◆ **WHAT THIS TASK INVOLVES**: Please return the listing below from the line with "Reload the page with the refresh icon" through its last line, exactly, and include nothing else.

________________________________________

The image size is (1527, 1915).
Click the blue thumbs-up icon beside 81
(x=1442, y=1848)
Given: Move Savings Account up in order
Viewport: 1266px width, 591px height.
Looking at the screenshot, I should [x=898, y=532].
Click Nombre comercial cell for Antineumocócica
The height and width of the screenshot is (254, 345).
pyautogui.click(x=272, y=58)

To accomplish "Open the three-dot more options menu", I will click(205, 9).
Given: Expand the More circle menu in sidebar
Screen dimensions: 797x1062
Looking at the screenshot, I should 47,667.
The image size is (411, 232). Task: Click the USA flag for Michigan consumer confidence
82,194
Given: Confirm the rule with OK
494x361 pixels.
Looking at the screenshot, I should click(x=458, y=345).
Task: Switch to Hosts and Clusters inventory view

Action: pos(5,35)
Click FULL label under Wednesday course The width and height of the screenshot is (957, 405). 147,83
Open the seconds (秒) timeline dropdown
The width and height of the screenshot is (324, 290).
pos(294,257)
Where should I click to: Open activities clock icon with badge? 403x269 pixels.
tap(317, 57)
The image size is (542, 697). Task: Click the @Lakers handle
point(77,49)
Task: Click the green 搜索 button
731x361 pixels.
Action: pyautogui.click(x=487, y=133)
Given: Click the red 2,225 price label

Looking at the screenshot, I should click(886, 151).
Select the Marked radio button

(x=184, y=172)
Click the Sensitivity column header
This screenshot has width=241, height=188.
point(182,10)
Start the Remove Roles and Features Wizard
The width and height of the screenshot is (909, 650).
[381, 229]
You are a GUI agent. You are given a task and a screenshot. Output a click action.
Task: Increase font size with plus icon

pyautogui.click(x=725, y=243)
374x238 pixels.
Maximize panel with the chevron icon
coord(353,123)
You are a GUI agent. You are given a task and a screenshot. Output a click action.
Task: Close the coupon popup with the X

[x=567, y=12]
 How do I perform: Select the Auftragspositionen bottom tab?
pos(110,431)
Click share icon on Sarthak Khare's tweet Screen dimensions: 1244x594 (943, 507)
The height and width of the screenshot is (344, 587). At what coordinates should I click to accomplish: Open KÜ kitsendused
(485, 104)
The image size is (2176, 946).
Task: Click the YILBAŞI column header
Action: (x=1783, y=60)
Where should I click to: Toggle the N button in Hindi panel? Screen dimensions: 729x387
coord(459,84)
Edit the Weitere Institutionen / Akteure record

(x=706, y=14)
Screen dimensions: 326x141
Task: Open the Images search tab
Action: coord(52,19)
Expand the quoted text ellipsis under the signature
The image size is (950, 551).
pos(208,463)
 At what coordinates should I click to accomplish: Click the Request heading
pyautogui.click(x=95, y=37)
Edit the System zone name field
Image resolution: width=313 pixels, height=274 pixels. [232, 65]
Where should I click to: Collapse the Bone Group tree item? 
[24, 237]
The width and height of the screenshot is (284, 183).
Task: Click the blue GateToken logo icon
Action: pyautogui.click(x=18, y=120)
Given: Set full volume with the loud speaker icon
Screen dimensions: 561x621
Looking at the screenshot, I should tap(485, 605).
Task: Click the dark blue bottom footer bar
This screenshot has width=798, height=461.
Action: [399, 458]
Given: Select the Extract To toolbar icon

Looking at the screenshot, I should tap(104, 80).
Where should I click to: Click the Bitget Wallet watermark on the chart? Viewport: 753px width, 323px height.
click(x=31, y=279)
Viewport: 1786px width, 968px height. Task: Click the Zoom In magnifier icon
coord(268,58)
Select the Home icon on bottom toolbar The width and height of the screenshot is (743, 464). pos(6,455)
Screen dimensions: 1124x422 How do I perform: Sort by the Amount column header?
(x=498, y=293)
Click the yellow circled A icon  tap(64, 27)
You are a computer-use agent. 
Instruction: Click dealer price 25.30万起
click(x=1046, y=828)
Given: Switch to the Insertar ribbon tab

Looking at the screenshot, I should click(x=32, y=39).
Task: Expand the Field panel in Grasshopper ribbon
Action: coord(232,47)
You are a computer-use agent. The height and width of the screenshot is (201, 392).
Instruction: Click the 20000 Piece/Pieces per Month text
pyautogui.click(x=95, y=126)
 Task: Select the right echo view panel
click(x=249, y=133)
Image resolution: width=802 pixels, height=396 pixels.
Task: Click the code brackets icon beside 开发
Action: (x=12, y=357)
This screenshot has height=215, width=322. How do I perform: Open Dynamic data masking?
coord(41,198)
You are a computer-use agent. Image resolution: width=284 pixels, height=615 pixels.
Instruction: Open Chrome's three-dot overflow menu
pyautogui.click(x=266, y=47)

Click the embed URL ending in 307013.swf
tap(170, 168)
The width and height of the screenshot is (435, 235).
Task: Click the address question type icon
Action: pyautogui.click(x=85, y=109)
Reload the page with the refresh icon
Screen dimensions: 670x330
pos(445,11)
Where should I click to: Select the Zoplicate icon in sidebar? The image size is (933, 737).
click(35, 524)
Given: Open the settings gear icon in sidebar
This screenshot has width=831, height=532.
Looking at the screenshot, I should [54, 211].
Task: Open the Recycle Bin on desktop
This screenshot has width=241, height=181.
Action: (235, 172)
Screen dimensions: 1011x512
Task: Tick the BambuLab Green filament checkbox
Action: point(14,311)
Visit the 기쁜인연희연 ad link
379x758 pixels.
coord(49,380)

________________________________________

◆ **ANSWER BOX**:
Reload the page with the refresh icon
Screen dimensions: 670x330
pos(445,11)
Where should I click to: Select the Zoplicate icon in sidebar? The image size is (933, 737).
click(35, 524)
Given: Open the settings gear icon in sidebar
This screenshot has width=831, height=532.
Looking at the screenshot, I should [54, 211].
Task: Open the Recycle Bin on desktop
This screenshot has width=241, height=181.
Action: (235, 172)
Screen dimensions: 1011x512
Task: Tick the BambuLab Green filament checkbox
Action: point(14,311)
Visit the 기쁜인연희연 ad link
379x758 pixels.
coord(49,380)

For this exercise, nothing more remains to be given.